### EXERCISE DATA:

=====

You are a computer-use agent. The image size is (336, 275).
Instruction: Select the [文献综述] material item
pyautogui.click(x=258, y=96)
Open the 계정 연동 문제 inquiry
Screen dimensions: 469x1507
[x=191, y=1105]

=====

### DESCRIPTION OF THE TASK:
Each line above is to be set down again verbatim.

### WRITTEN ANSWER:
You are a computer-use agent. The image size is (336, 275).
Instruction: Select the [文献综述] material item
pyautogui.click(x=258, y=96)
Open the 계정 연동 문제 inquiry
Screen dimensions: 469x1507
[x=191, y=1105]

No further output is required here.